Mit Mietwagen oder Wohnmobil durch Neuseeland reisen, was ist besser?

Planen Sie eine Reise durch Neuseeland? Mit dem Mietwagen oder Wohnmobil, was ist wohl die bessere oder günstigere Lösung - wir helfen Ihnen weiter!

Zunächst: Bei Karawane Reisen in Ludwigsburg werden Sie in diesen Fragen bestens beraten.  Beide Reisearten haben Vor- und Nachteile.

Wohnmobil-Reise durch Neuseeland - Vorteile und Nachteile

Vorteile: Wohnmobil-Urlauber in Neuseeland sind in ihrer Reiseplanung äußerst flexibel, denn das eigene „Bett“ ist stets dabei. Campingplätze sind überall vorhanden, nur in den seltensten Fällen ist eine Reservierung erforderlich. „Wildes Campen“ und Übernachten auf einfachen NP-Campgrounds ist häufig möglich, allerdings benötigt der Neuseeland-Camper zwingend ein Abwasser-System, um im NP zu übernachten. Dies wird streng kontrolliert. Fahrzeuge mit Dusche/WC verfügen über ein solches Abwasser-System.

Camper-Touren sind relativ preiswert, da Caravan Parks (oder "Holiday Parks") preiswert sind und Selbstverpflegung möglich ist. Das tägliche Koffer ein- und auspacken entfällt. Die meisten Campmobile (außer Hi-Top Camper) verfügen über sparsame Dieselmotoren.

Nachteile: Nachteilig ist natürlich, dass Camper im Grundpreis und den Versicherungskosten deutlich teurer sind als Mietwagen. Große „Motorhomes“ sind vor allem in den Städten unhandlich. Campingplätze bieten nur sanitäre Gemeinschaftsanlagen, hier leidet die Privatsphäre. Campertouren sind mit mehr Arbeit verbunden: Fahrzeug aufräumen, Abwasser/Wasser auffüllen/ablassen, selbst kochen und abspülen. Die Fährpassage für das Wohnmobil muss immer mitbezahlt werden, denn Sie reisen die komplette Strecke im selben Fahrzeug. 

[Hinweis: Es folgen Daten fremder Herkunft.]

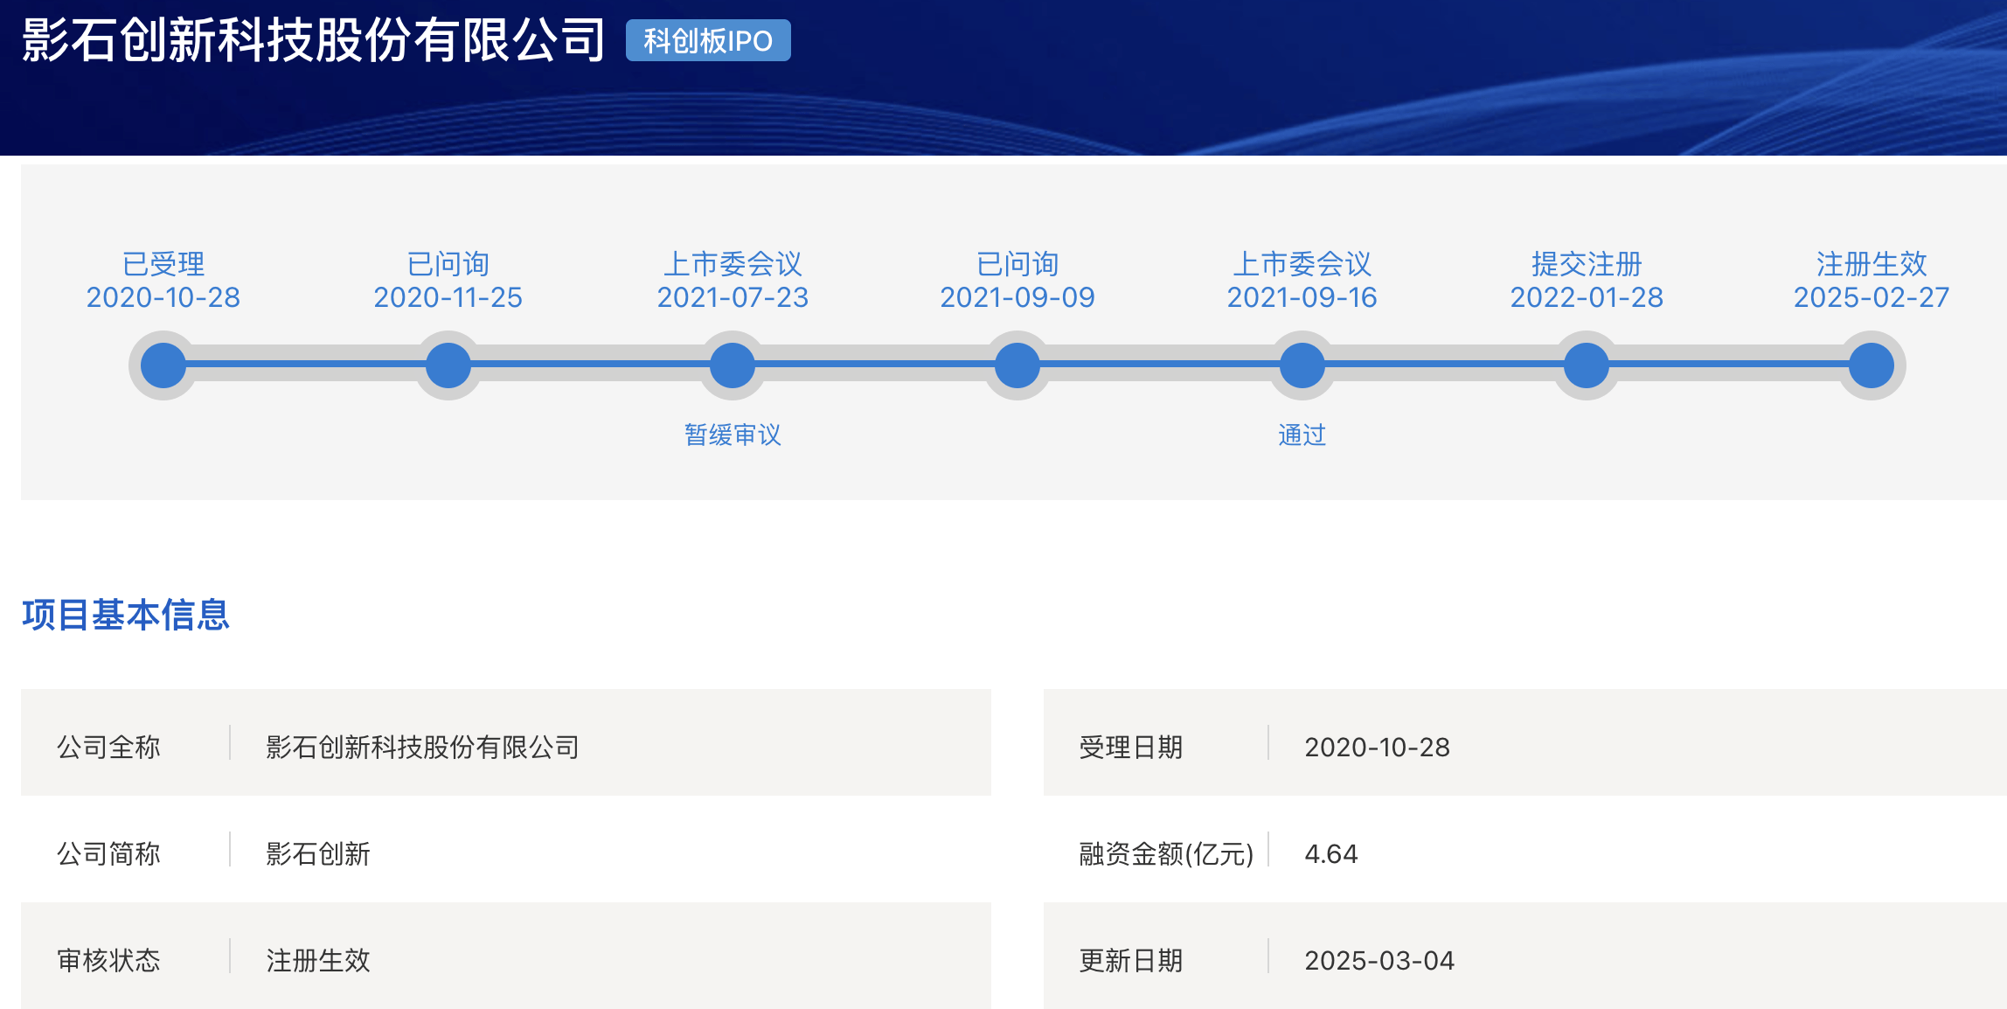Screen dimensions: 2007x1009
Task: Click the 项目基本信息 section heading
Action: tap(126, 615)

Mietwagenreise durch Neuseeland - Vorteile und Nachteile

Vorteile: Die Tagespreise für Mietwagen sind bei Anmietung in Auckland und Christchurch und Wellington recht günstig. Wer mit dem Mietwagen plus Zelt reist, hat eine unschlagbar preiswerte Kombination gewählt. Bei vorgebuchten Hotels entfallen jegliche Unwägbarkeiten und die Frage „Wo übernachte ich heute?“. Hotels bieten zudem einen komfortablen Übernachtungsstandard. Nachteilig sind folgende Faktoren: Zu den reinen Mietwagenkosten addieren sich Übernachtungskosten in Hotels sowie die Kosten für Restaurantbesuche. Selbstverpflegung ist nur bedingt möglich. Eine Mietwagentour führt meist von Stadt zu Stadt. Übernachtungen innerhalb von Nationalparks (mit Tierbeobachtungen in den Morgen- und Abendstunden) entfallen daher. Die Fähre Nordinsel-Südinsel (und umgekehrt) muss für den Mietwagen nicht mitbezahlt werden, wenn dieser auf der einen Seite abgegeben wird und ein neues Fahrzeug auf der anderen Seite übernommen wird. 

Nachteile: Täglicher Hotel Check-In/Check-Out sowie Koffer ein- und auspacken nerven auf Dauer. Mietwagen werden meist nur mit Benzinmotoren angeboten (Ausnahme: große Allradfahrzeuge) – bei größeren Fahrzeugkategorien sind diese nicht unbedingt sparsam. 

Kosten

Die Kostendifferenzen zwischen Mietwagen (plus Hotel plus Essengehen) gegenüber Camper (plus Campingplatzkosten plus Selbstverpflegung) lassen sich nicht in Heller und Cent beziffern. Dazu sind die Unterschiede mit Saisonzeiten, Fahrzeugmodellen, Hotelkategorien und Nebenkosten zu unterschiedlich. Es ist letztlich eine „Glaubensfrage“. Wer bereits in anderen Ländern mit dem Wohnmobil unterwegs war und gerne campt, sollte dies in Neuseeland genauso tun. Das Land ist mit seinen unzähligen Campingplätzen bestens darauf eingerichtet (Neuseeländer selbst sind leidenschaftliche Camper!). Wer gerne komfortabel nächtigt und bequem reist, sollte diese mit dem Mietwagen und vorgebuchten Hotels tun. Die Infrastruktur ist auch hierfür ausgezeichnet.